Mutual criticism in research is necessary, but it needn’t be nasty
One unanticipated consequence of the current pandemic is that many scientists are cutting one another some slack. Journal editors have become more relaxed about deadlines, funding agencies are granting extensions with little or no explanation needed, and universities have given graduate students more time—and in some cases even more funding—to finish their Ph.D.s. And many scholars are working productively from home relieved of the pressure to appear in person when the work does not actually require it. In a piece in Nature last April, Gemma Derrick, a senior lecturer in higher education at Lancaster University in England, wondered whether in the future such kindness might not be sustained. Derrick’s scholarly work “focuses on building a kinder, gentler, more inclusive research culture by modifying one of its harshest processes, peer review,” and she proposes we use the “momentum of COVID-19” to “firmly embed kindness into research practice.”

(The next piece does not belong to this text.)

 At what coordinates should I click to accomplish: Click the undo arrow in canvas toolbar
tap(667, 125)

Our approach to peer review and supervision/mentoring needs to be kinder, not only because these are the qualities we need in science, but because it makes for more constructive collaborations.

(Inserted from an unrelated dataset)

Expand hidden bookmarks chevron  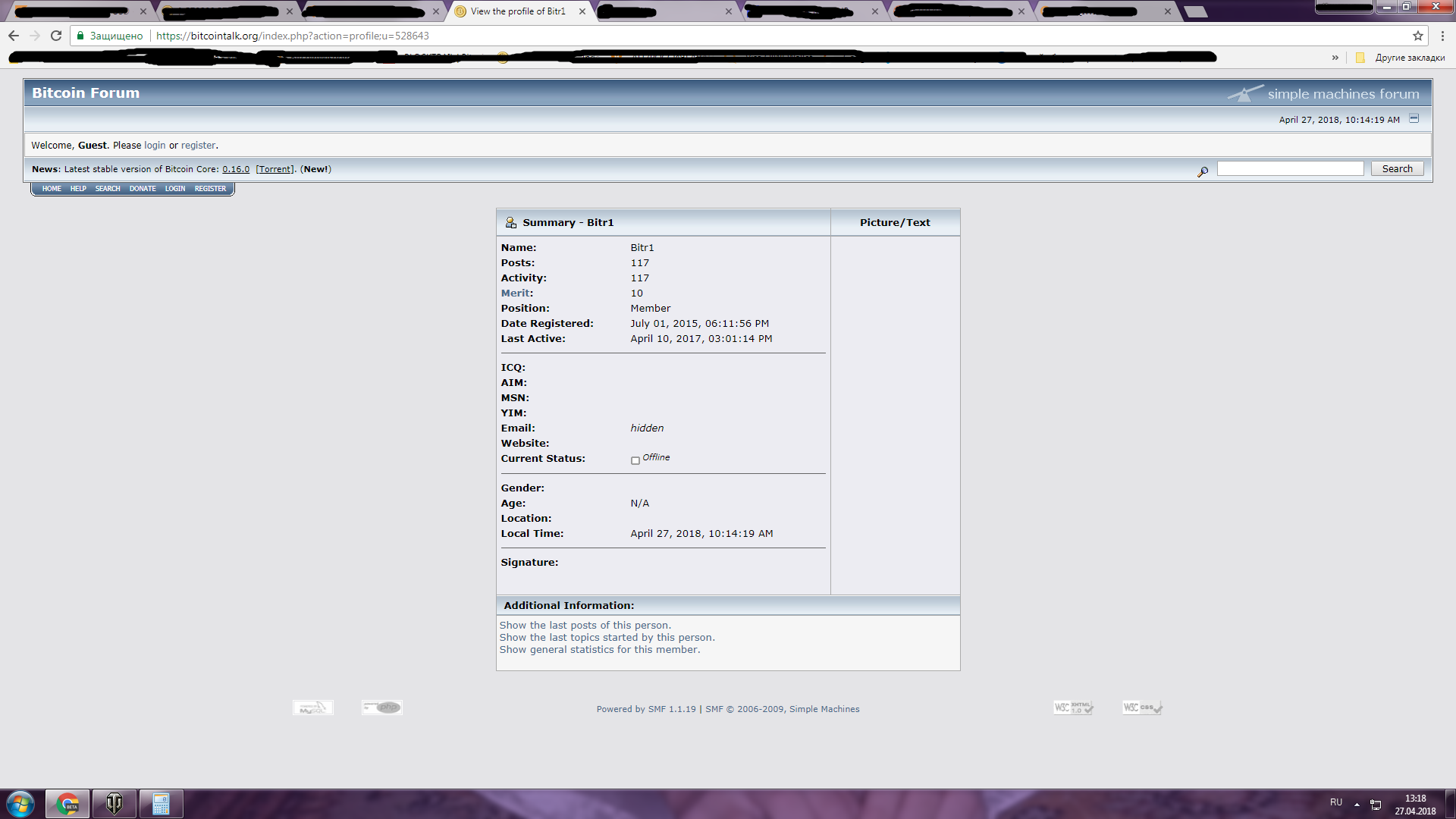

Being kind is viewed as secondary to being successful. One scientist I knew when I was an assistant professor told me that after she got tenure, she had to “learn how to be nice again.” (To her credit, she was by then actively engaged in mentoring younger women, myself included.) If we want to nurture talent, particularly among those who have been historically underrepresented in science and may therefore feel uncertain as to their place in the endeavor, it behooves us to consistently treat students and co-workers with dignity and respect. But research practice also refers to how we evaluate scientific claims at workshops and conferences and how we evaluate grant proposals or act as reviewers for papers submitted to professional journals. Here things get trickier. Because how do we know if a scientific claim is right? How do we know whether the methods a group has used are reasonable and have been applied with rigor? How do we know if the conceptualization behind a model reasonably reflects the real world?